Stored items

***

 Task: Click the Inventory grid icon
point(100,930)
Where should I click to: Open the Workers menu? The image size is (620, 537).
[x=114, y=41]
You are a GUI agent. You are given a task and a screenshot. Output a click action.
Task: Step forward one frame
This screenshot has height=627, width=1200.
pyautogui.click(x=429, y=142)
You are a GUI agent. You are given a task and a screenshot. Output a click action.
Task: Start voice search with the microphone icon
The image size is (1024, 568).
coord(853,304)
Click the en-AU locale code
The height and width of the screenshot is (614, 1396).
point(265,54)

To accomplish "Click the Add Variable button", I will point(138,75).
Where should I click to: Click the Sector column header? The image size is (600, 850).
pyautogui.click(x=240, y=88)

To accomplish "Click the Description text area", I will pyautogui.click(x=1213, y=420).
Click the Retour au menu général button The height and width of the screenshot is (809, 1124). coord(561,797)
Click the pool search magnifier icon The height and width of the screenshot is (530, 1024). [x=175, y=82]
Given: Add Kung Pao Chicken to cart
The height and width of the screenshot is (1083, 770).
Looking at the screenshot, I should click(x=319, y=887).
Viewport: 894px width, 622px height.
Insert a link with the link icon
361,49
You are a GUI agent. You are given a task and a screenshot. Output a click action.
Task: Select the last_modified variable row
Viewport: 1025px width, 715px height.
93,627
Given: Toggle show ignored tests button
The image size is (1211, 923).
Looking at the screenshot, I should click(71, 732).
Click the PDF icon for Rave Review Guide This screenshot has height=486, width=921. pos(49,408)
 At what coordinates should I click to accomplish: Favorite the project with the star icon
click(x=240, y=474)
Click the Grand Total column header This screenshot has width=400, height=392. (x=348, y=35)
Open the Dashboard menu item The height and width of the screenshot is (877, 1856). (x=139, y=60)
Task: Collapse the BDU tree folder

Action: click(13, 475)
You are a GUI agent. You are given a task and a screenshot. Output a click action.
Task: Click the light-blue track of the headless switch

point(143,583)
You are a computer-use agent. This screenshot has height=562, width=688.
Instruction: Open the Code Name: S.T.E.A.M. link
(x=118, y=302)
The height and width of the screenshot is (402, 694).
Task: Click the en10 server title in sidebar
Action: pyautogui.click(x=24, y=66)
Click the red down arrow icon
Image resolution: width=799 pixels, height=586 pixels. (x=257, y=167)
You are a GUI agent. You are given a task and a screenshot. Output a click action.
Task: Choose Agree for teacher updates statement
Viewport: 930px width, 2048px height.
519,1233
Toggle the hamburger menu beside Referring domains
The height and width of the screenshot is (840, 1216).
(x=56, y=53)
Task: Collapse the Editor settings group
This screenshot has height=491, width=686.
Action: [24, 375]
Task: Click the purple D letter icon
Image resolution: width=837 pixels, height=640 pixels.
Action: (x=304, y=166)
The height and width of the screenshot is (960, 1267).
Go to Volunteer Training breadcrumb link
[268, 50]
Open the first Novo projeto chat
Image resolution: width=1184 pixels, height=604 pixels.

***

> _REQUIRED ACTION_: Give again, word for word, the records from their first line to the one with "Given: Add Kung Pao Chicken to cart", and leave out all else.

> _REPLY TO THE EXERCISE_:
 Task: Click the Inventory grid icon
point(100,930)
Where should I click to: Open the Workers menu? The image size is (620, 537).
[x=114, y=41]
You are a GUI agent. You are given a task and a screenshot. Output a click action.
Task: Step forward one frame
This screenshot has height=627, width=1200.
pyautogui.click(x=429, y=142)
You are a GUI agent. You are given a task and a screenshot. Output a click action.
Task: Start voice search with the microphone icon
The image size is (1024, 568).
coord(853,304)
Click the en-AU locale code
The height and width of the screenshot is (614, 1396).
point(265,54)

To accomplish "Click the Add Variable button", I will point(138,75).
Where should I click to: Click the Sector column header? The image size is (600, 850).
pyautogui.click(x=240, y=88)

To accomplish "Click the Description text area", I will pyautogui.click(x=1213, y=420).
Click the Retour au menu général button The height and width of the screenshot is (809, 1124). coord(561,797)
Click the pool search magnifier icon The height and width of the screenshot is (530, 1024). [x=175, y=82]
Given: Add Kung Pao Chicken to cart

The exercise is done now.